FDA Meeting Planned to Discuss Risks & Benefits of Morcellation

The Obstetrics and Gynecology Devices Panel of the Medical Devices Advisory Committee will come together on July 10th and 11th of 2014 to discuss the risks and benefits of power morcellation.

One of those risks includes the potential for the power morcellator to spread cancerous tissues to other parts of the body during uterine surgery.

The FDA discouraged the use of power morcellation for uterine surgery on April 17, 2014.  The agency recommended that healthcare providers consider other treatment options for uterine fibroids due to the associated risk with morcellation.  It found that one in 350 women who have uterine fibroids or their uterus removed have an undetected form of uterine cancer called a uterine sarcoma.  Unfortunately, there is no way to determine whether or not a woman has a uterine sarcoma before performing surgery.

What is Morcellation?

Morcellation is an option for women who have problems with uterine fibroids or need uterine surgery.  It is minimally invasive and leads to a shorter recovery period.  A power morcellator is used to slice the tissue into smaller pieces and remove them through a tiny incision.

Uterine fibroids are very common among women.  Data shows that as many as 3 out of 4 women will develop one in their lifetime.  Some women might not have any symptoms, while others will need to seek medical treatment.  Here are some common signs that you might have uterine fibroids:

• Urinating often
• Leg pain, backaches
• Constipation
• Pelvic pressure, pain
• Seven or more days of menstrual bleeding
• Heavy menstrual bleeding
• Urinating frequently
• Trouble emptying your bladder

A doctor will be able to determine whether or not you have a uterine fibroid through a physical examination and by using an ultrasound.

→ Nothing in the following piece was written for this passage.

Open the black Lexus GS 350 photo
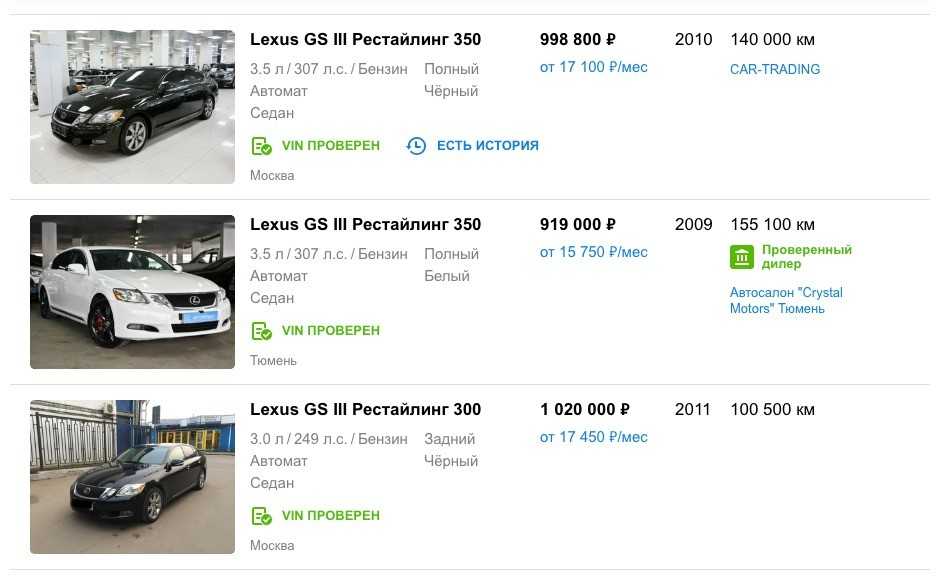 click(132, 107)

Doctors are unsure exactly what causes uterine fibroids to develop.  They point to genetics, hormones and certain medications as possible triggers.

Improving the Safety of Power Morcellation

In a statement released in 2013, the Society of Gynecologic Oncology (SGO) suggested doctors use a “laparoscopic bag,” during power morcellation which would collect all of the tissue, including any unsuspected uterine sarcomas.

Hopefully the FDA meeting on July 10th and July 11th will help the medical community come up with a viable solution to help stop the spread of unsuspected cancerous tissue when using power morcellation.